Gentleman would also inscribe initials upon the card to denote the reason for his visit. The initials stood for the following French words:

p. f. – congratulations (pour féliciter)

p. r. – expressing one’s thanks (pour remercier)

p. c. – mourning expression (pour condoléance)

p. f. N. A. – Happy New Year (pour feliciter Nouvel An)

p. p. c. – meaning to take leave (pour prendre congé)

p. p. – if you want to be introduced to anybody, send your visiting card (pour présenter)

Turning the Corner

  • A visit in person (as opposed to being sent by a servant): the right hand upper corner
  • A congratulatory visit: the left hand upper corner
  • A condolence visit: the left hand lower corner
  • Taking leave (if you were going on a long trip): right hand lower corner
  • If there were two of more ladies in the household, the gentleman turned down a corner of the card to indicate that the call was designed for the whole family.

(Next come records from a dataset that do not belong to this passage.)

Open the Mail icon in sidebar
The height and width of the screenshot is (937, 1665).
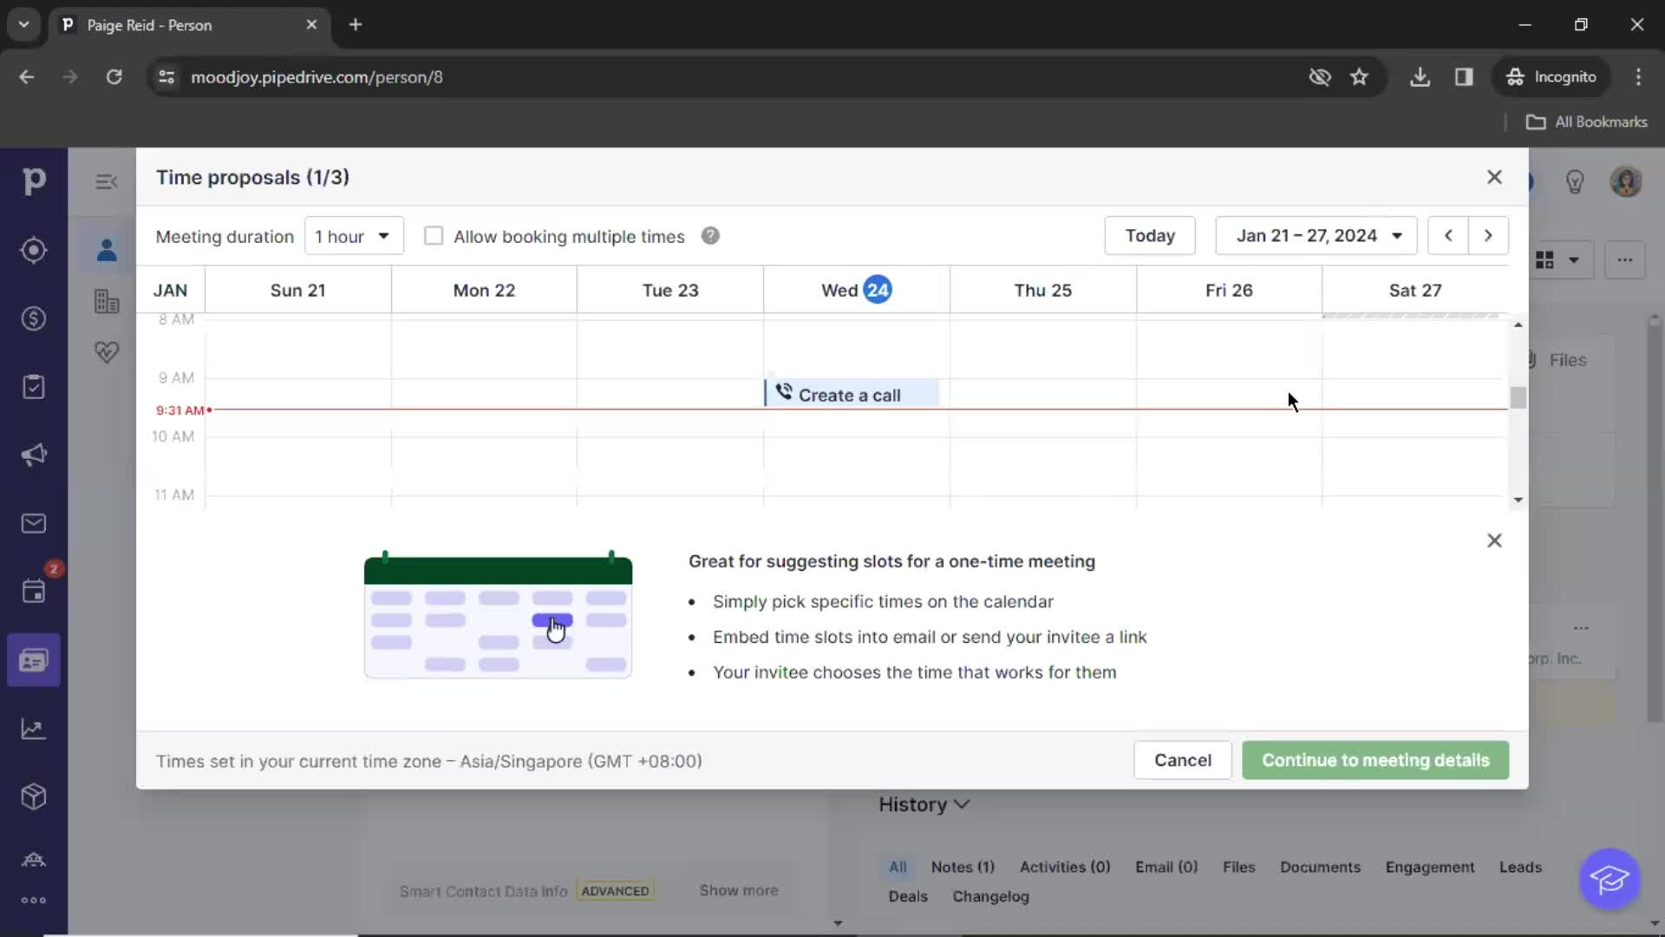click(33, 523)
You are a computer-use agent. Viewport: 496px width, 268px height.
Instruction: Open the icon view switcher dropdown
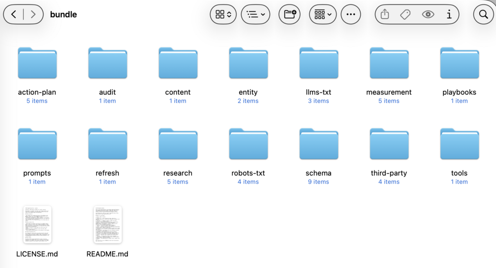(x=223, y=14)
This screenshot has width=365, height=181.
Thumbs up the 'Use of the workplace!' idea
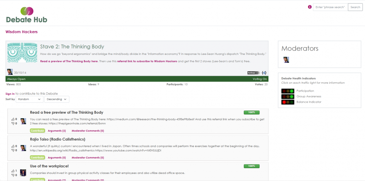[13, 171]
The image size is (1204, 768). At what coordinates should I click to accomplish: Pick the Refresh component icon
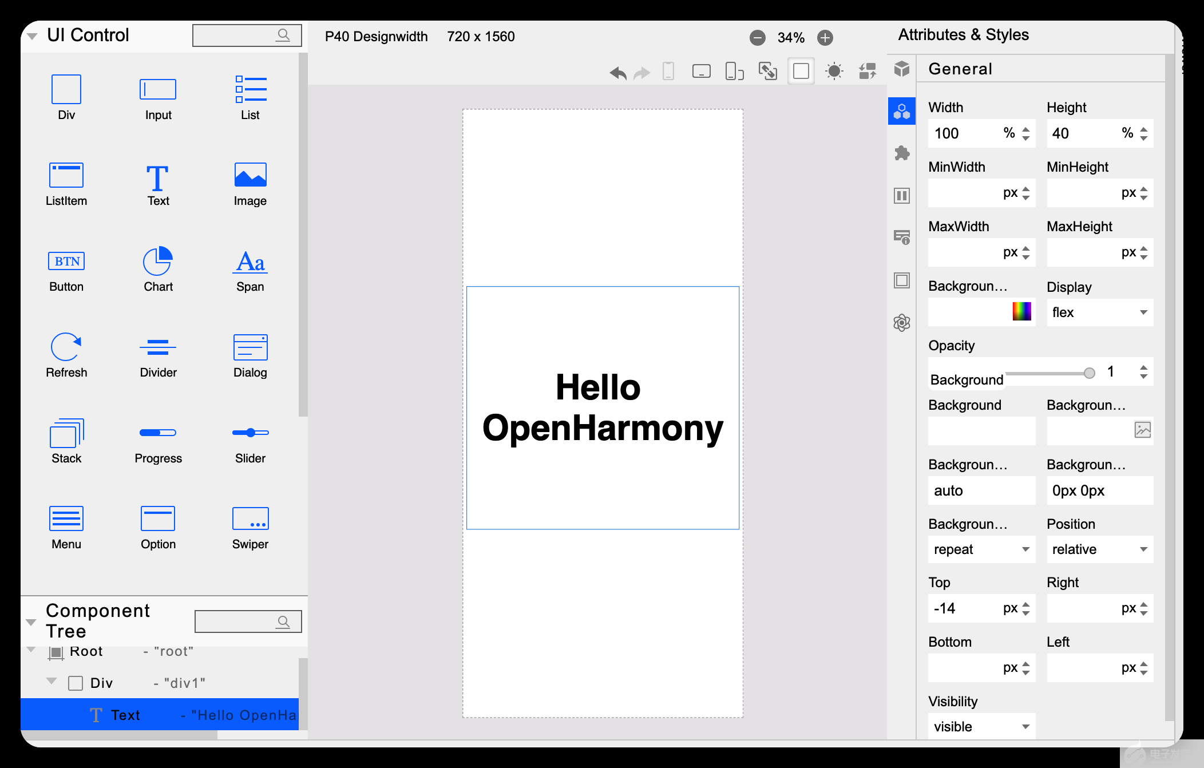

When the household servants moved out, and the new fangled talking machine moved in, the practice and etiquette surrounding the sending and receiving of calling cards suffered a slow death. The only place where calling cards survived was in the U.S. Armed Forces. Officers still carry on the tradition today.

During the heyday of calling cards, using a business card for a social purpose was considered bad manners. Today, while business cards are great for making business contacts, they still aren’t really suited for social situations. They probably have your work number and work email, and not much else on them. Think of all the times you meet someone you’d like to see again. Handing them a business card is too stiff and formal.

A calling card can tell a new acquaintance more about you and help them better remember you. It provides a chance to enhance the first impression you make and gives your new acquaintances the ability to pursue a relationship with you in the way they feel most comfortable.

Your calling card should reflect your personality. When someone puts your phone number into their cell, they may look at this entry some time later and fail to remember much about you. A calling card should include something to jog their memory.

Bluebird Calling Cards has a cute little bluebird that decorates these calling cards.

Ladybug Calling Cards has two cute ladybugs that decorate these calling cards which are perfect for moms meeting other moms.

Pink Dot Calling Cards has a border of black dots and one lone pink dot that make a dramatic statement on these calling cards.

To call upon a friend in the Victorian age, there was only one option-drop by their house. In our modern society, technology has provided a myriad of ways for a new acquaintance to contact you, and your card should reflect this.

In addition to your name and phone number, consider including some of the following pieces of information:

Blog or website address

Social Network User Name

Email address

Instant message name

If you decide to go for a very traditional design with only perhaps your name on the front, you can then tailor the information you wish to give to each individual you meet by simply writing on the back and making the desired additions.